Les activistes et membres de la société civile en Tunisie ont souvent évoqué le sujet, revendiquant l’instauration d’une justice transitionnelle pour les crimes commis sous Ben Ali, et même sous Bourguiba.

A ce sujet, le Centre de Tunisie pour la Justice transitionnelle présidé par la militante Sihem Ben Sedrine a organisé un colloque sous le thème «Assises de la justice transitionnelle en Tunisie ». Il s’est tenu à la cité de sciences de Tunis, le 9 et 10 décembre courant.
Le vendredi dernier, plusieurs ateliers ont été organisés, dont un intitulé « Lutte contre l’impunité : justice pénale nationale et internationale», réunissant plusieurs experts nationaux et internationaux en matière de justice et de droit pénal.

Brenda Hollis, procureure à la Cour pénale internationale, conseille dans son intervention, que la Tunisie adopte toutes les lois stipulées dans le droit international pour combler le vide qui concerne les atteintes à la vie et à l’intégrité physique des personnes et qui seraient commandités par des personnes au pouvoir. Parmi ces forfaits ; les crimes contre l’humanité, les génocides, les atteintes aux droits de l’Homme et la torture. « Si la loi Tunisienne prévoit le principe d’amnistie, elle doit en exclure les crimes contre l’humanité, les génocides et la torture », précise la procureure.
Dans le droit international, le  principe d’immunité et d’amnistie n’existent pas. Toute personne soupçonnée d’avoir commis un crime sous l’ordre d’un régime politique, ou par des groupes motivés par des idéologies, sont susceptibles d’être poursuivis en justice. Or ces notions ne sont pas prises en compte dans le droit tunisien. Les affaires de cet acabit sont traitées au cas par cas, comme c’est le cas actuellement.

Le juge à la chambre criminelle, Farhat Rajhi, confirme l’inexistence de ce type d’incrimination dans le droit tunisien. « Les crimes contre l’humanité, de guerre et de torture ne sont pas pris en compte en Tunisie. Il existe un article de loi qui punit la torture de 6 ans de prison, alors qu’un vol à main armée peut être passible de 20 ans de réclusion ». Le juge reconnaît qu’il existe des faiblesses dans le droit national « qu’il faudrait rééquilibrer ».

Les personnes pouvant être poursuivie auprès d’un tribunal exceptionnel sont celles qui ont commis le crime, celles qui en ont donné l’ordre, les complices et les personnes faisant partie de l’organisation. Dans la même optique, les cadres militaires sont responsables des actes de leurs subordonnés. « C’est pour quoi les tribunaux militaires sont souvent une manière d’occulter les crimes commis.
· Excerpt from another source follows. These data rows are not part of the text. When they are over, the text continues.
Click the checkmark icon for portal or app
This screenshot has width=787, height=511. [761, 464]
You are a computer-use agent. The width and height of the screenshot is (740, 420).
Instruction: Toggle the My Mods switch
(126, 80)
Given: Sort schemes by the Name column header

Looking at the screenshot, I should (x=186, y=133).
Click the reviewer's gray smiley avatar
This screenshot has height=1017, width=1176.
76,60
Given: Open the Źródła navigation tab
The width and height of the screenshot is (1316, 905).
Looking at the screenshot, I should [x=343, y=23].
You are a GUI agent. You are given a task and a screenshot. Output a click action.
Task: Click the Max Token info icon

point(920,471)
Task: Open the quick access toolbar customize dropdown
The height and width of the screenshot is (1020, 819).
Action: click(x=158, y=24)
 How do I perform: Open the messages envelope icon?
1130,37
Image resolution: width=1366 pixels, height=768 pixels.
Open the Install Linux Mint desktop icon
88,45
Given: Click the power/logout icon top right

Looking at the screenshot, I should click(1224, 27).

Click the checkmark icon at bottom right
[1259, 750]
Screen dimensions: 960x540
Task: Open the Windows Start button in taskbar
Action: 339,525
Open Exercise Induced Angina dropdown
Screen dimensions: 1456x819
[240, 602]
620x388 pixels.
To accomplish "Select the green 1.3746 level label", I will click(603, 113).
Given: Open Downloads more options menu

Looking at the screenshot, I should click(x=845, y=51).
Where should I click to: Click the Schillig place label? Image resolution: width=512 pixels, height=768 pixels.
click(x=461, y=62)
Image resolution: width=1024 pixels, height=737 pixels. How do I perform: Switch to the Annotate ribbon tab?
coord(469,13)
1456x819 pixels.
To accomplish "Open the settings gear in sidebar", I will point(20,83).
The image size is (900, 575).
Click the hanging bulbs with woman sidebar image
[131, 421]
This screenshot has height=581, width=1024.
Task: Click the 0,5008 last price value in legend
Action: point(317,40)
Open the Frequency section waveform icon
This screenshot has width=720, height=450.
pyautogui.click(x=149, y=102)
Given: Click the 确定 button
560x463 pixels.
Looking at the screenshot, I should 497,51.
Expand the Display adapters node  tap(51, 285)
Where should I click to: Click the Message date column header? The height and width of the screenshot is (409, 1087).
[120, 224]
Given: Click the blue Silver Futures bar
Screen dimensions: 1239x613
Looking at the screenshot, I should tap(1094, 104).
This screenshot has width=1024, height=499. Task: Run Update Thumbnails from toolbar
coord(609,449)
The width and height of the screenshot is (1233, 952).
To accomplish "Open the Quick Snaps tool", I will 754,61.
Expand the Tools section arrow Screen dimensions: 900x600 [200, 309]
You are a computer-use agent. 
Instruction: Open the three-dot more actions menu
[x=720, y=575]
Le jugement n’y est pas transparent et juste, et aucun recours n’est possible », éclaircit Saïd Ben Gharbia de la commission internationale des juristes à Genève. Il suggère un nombre de notions à intégrer dans le droit national de la Tunisie, pour dissuader les potentiels criminels. Parmi elles, que les responsables de l’Etat peuvent être poursuivis en justice, n’utiliser les tribunaux militaires que pour sanctionner les affaires communes et non pas les crimes contre l’humanité et les droits de l’Homme. Pour que la justice transitionnelle soit efficace, il faut garantir le non-recommencement de ces crimes, que les pays reconnaissent et dédommagent les crimes commis contre les personnes, et leur accorde le droit de mémoire. Et qu’enfin que la justice soit impartiale et parfaitement indépendante de l’appareil de l’Etat.

En effet, en Tunisie, bien que la loi criminalise les atteintes à l’intégrité physique et que plusieurs conventions internationales soient ratifiées, l’application de ces textes est dérisoire, voire insignifiante, pour cause de régime dictatorial

C’est pour quoi Brenda Hollis insiste sur la nécessité de réformer la justice. Selon elle, il n’est possible d’établir une justice transitionnelle, sans asseoir au préalable une justice transparente et impartiale et former des juges intègres. «Il faut que les autorités soient également en mesure de fournir les éléments nécessaires et les moyens suffisants, pour le bon déroulement des enquêtes. Il existe un large corps de jurisprudence dans les pays précurseurs, qui peut aider le corps juridique tunisiens à améliorer ses compétences », propose-t-elle.

Une militante, attire l’attention sur le sujet de la prescription auquel se sont heurtées plusieures affaires. «Il faut dire que, plus le recours en justice est rapide, plus il est facile de trouver des preuves et des éléments de réponses », répond Farhat Rajhi.

Amna Guellali, directrice du bureau Human Rights Watch Tunis et Alger, a pour sa part, évoqué l’affaire de Barraket Essahel. «La question de la prescription s’est posée, mais on a trouvé une solution dans un autre article du code pénal ». Une solution toutefois mesurée. Les coupables ont écopé de 3 à 5 ans de prison ferme, pour plusieurs affaires de torture. 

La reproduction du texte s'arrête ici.